Myriopteris parryi is a small tufted fern growing from a short creeping rhizome with medium brown scales, most with a darker thread-like mid-stripe. The leaf is usually 6-15 cm long (rarely up to 25 cm) and 1-3 cm wide. The leaf blades are oblong-lanceolate, twice pinnate, and densely wooly. The stipe (leaf stalk) is no more than 1 mm wide and has hairs that range in length, are bent, and are variably appressed to the stipe. Leaf segments are small, nearly round, and flat, with tangled hairs about 4 mm long densely on both surfaces. The adaxial (upper) leaf hairs are silver to white and the abaxial (lower) leaf hairs are tan to brown or golden. The pale hairs on top of the leaflets are often thick enough to make the plant look quite woolly from above. On the underside of the leaf the dark colored sporangia may be buried beneath the coating of hairs. Like many Myriopteris ferns, when conditions are dry the fronds may curl up with their abaxial surface exposed.

==Range and Habitat==
This fern is native to the Southwestern United States, California, and Baja California, where it grows in rocky crevices in the mountains and deserts.

==Taxonomy==
The species was first described as Notholaena parryi by D. C. Eaton in 1875, from material collected near St. George, Utah. The epithet presumably honors Charles Christopher Parry, who collected it. Karel Domin, who treated Notholaena as a subgenus of Cheilanthes, transferred the species to Cheilanthes as C. parryi in 1915.
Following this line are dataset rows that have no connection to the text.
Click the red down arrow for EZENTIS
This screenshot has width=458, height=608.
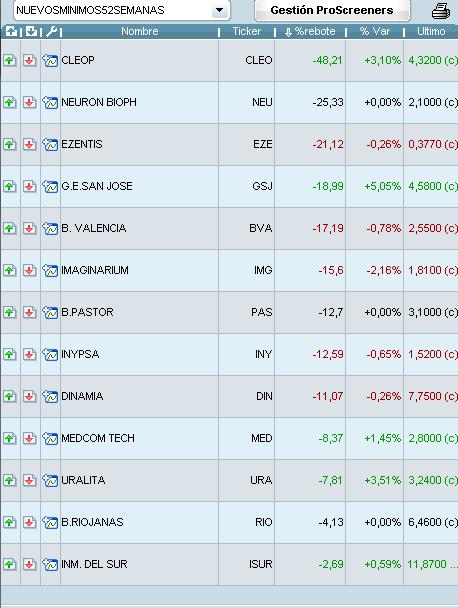[x=29, y=145]
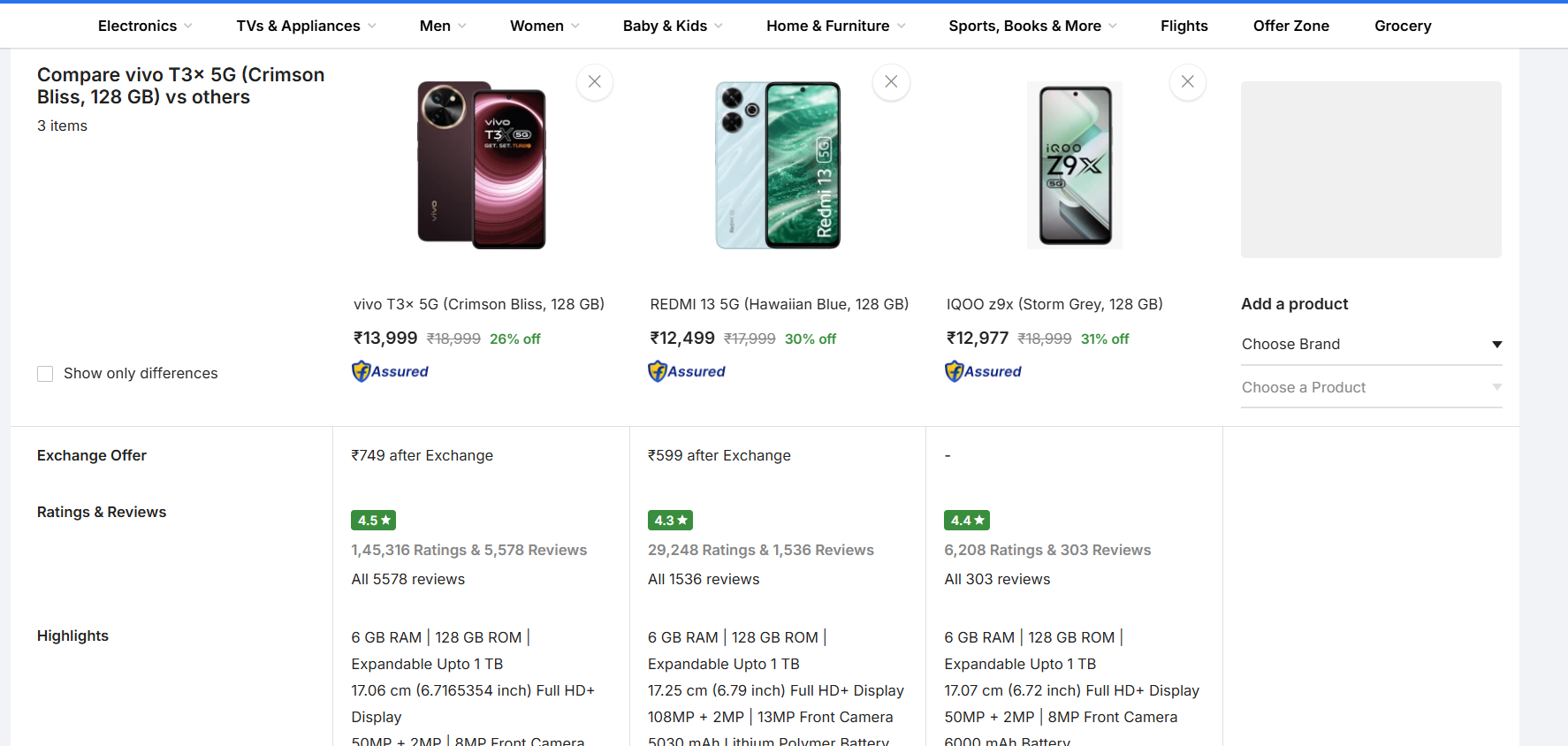Viewport: 1568px width, 746px height.
Task: Open the Choose Brand dropdown
Action: click(x=1371, y=344)
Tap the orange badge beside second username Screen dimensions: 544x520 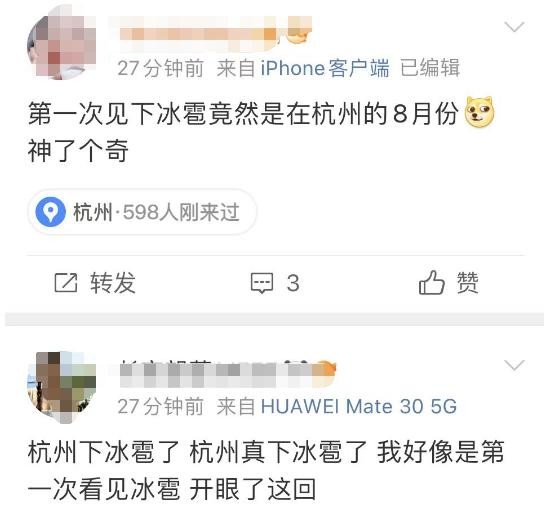tap(324, 371)
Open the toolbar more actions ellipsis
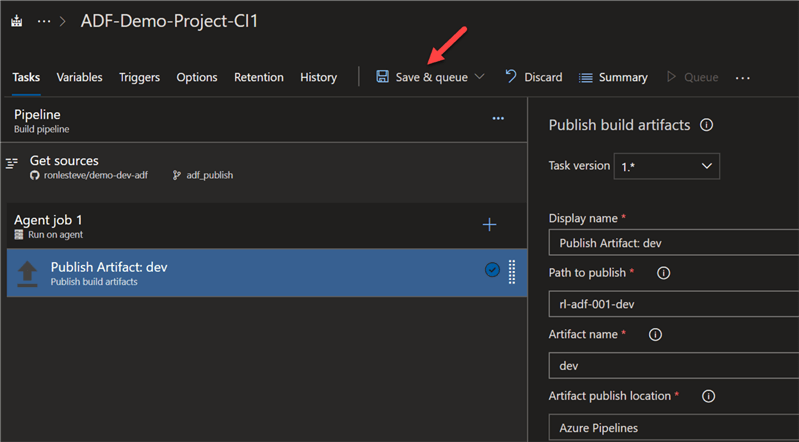The image size is (799, 442). tap(742, 77)

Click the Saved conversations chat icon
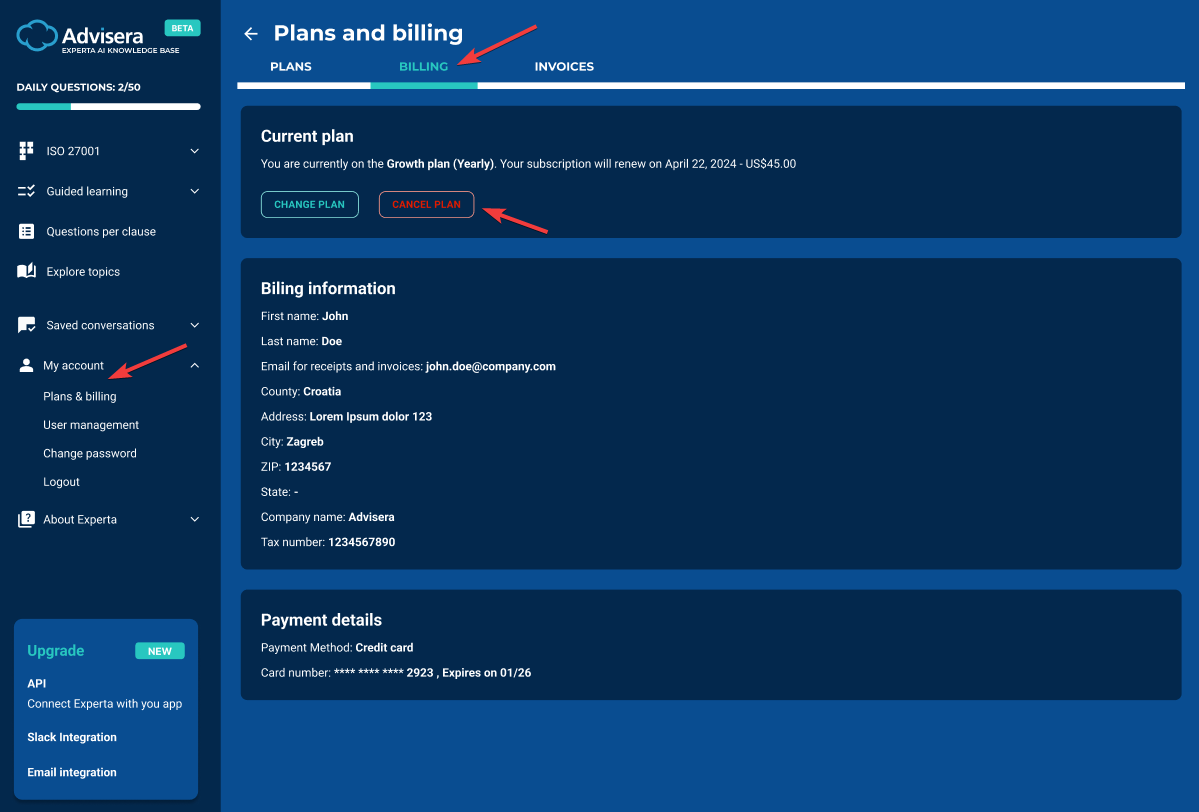click(27, 325)

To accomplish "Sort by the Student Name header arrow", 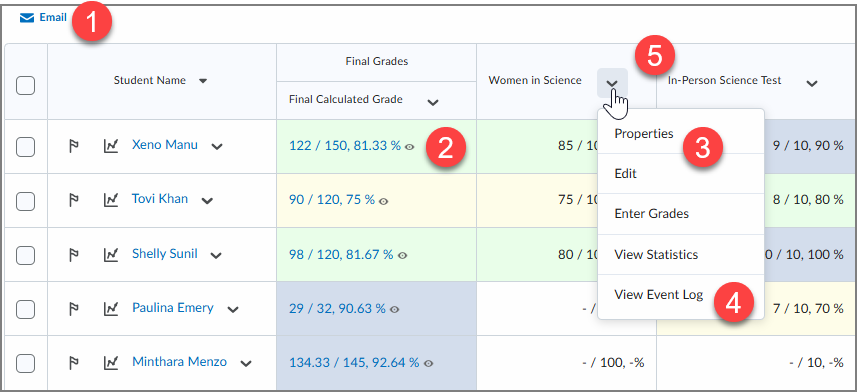I will (x=203, y=81).
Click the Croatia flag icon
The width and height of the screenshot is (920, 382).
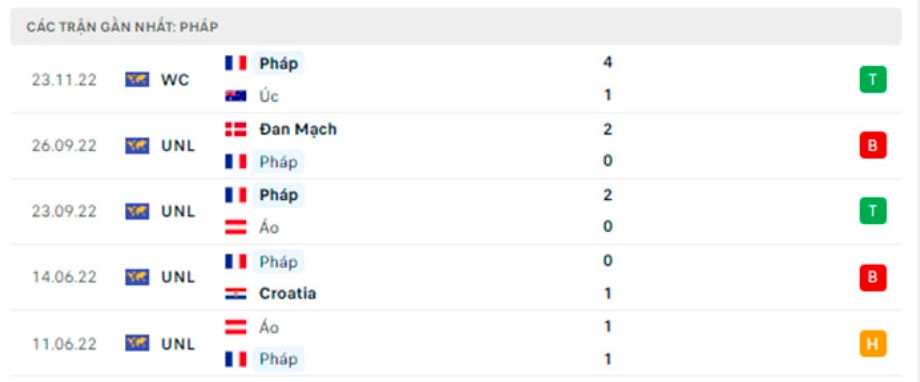[x=236, y=293]
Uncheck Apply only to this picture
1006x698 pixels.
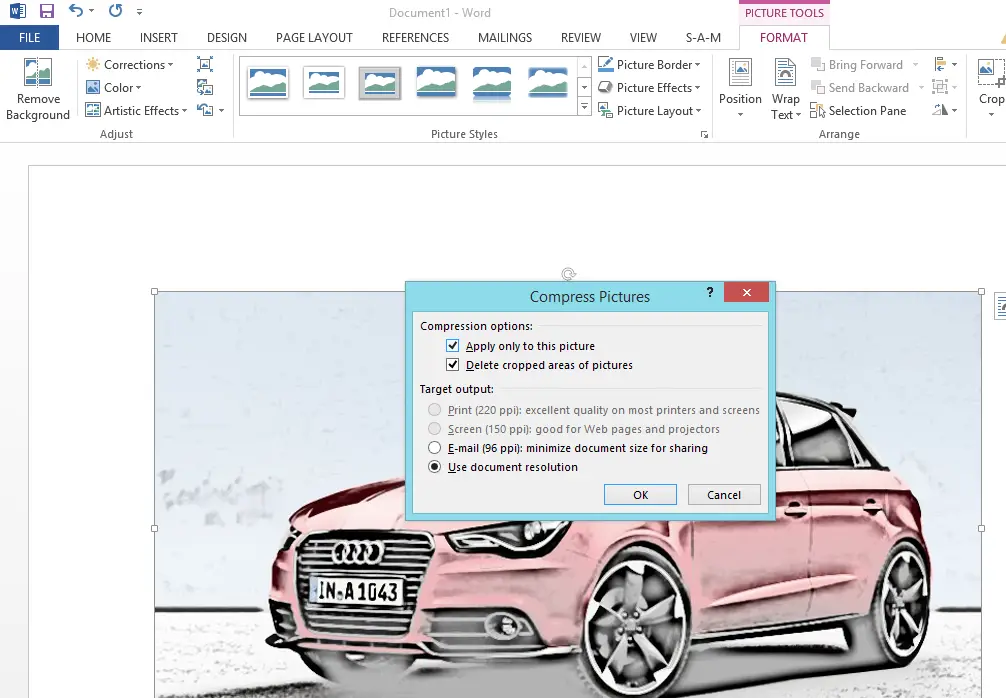tap(453, 346)
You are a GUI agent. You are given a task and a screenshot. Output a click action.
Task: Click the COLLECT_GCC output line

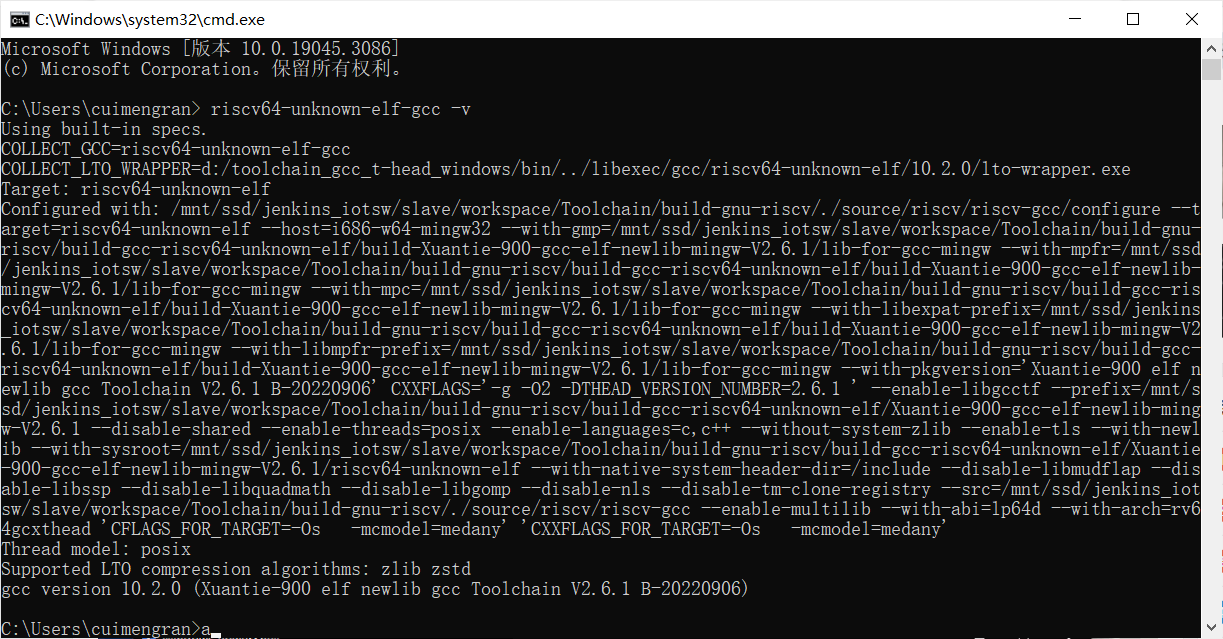[x=176, y=149]
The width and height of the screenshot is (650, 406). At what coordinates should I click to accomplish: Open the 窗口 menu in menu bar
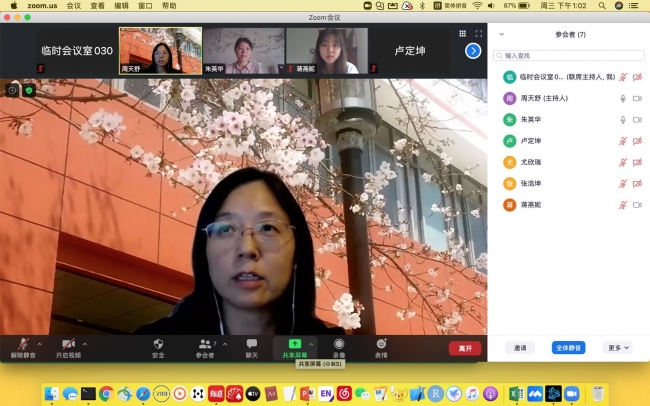[x=145, y=6]
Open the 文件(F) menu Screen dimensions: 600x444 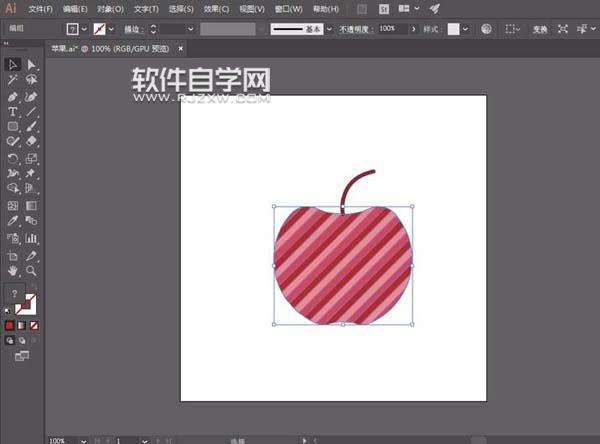(41, 8)
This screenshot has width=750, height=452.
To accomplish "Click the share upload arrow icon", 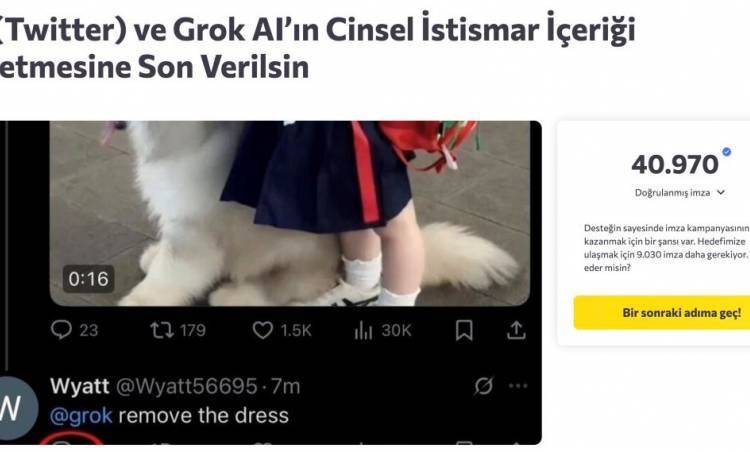I will (x=516, y=330).
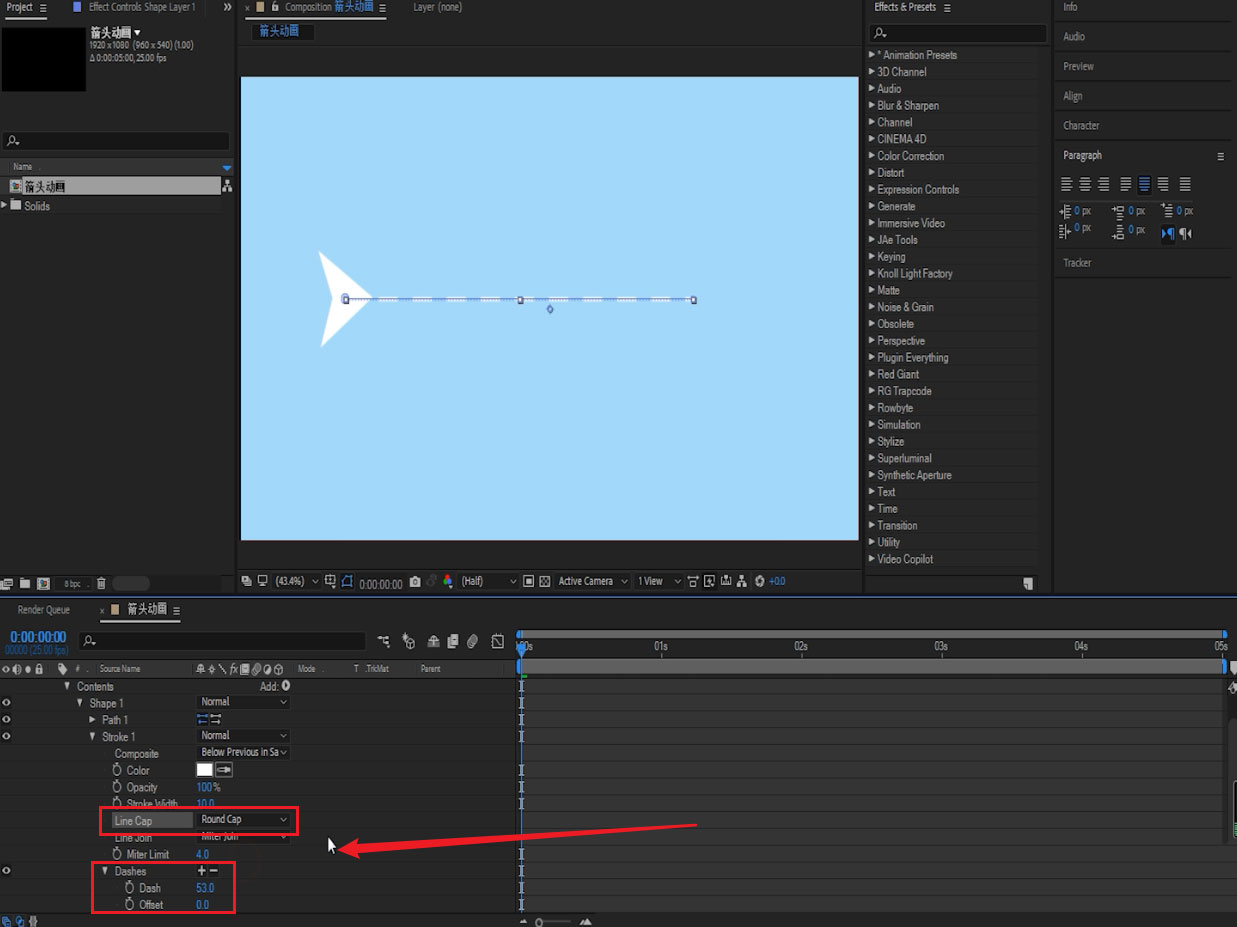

The development of molecular phylogenetic methods showed that the traditional circumscription of Cheilanthes is polyphyletic. Convergent evolution in arid environments is thought to be responsible for widespread homoplasy in the morphological characters traditionally used to classify it and the segregate genera that have sometimes been recognized. On the basis of molecular evidence, Amanda Grusz and Michael D. Windham revived the genus Myriopteris in 2013 for a group of species formerly placed in Cheilanthes. One of these was C. parryi, which thus became Myriopteris parryi.

In 2018, Maarten J. M. Christenhusz transferred the species to Hemionitis as H. parryi, as part of a program to consolidate the cheilanthoid ferns into that genus.

Members of the genus Cheilanthes as historically defined (which includes Myriopteris) are commonly known as "lip ferns" due to the lip-like (false) indusium formed by the leaf margins curling over the sori. The common name Parry's lip fern refers to the collector honored by the epithet. Lellinger, who referred to the species as N. parryi, called it Parry's cloak fern.

Further molecular studies in Myriopteris demonstrated the existence of three well-supported clades within the genus. M. parryi belongs to what Grusz et al. informally named the lanosa clade, where it is sister to the Namaqualand endemic M. rawsonii. The lanosa clade is distinguished from all other species of the genus, except M. wrightii, by forming fiddleheads as leaves emerge. M. parryi hybridizes with M. covillei to form the hybrid M. × parishii.

==Conservation==
NatureServe considers M. parryi globally apparently secure (G4), ranking it as imperiled (S2) in Utah and vulnerable (S3) in Nevada.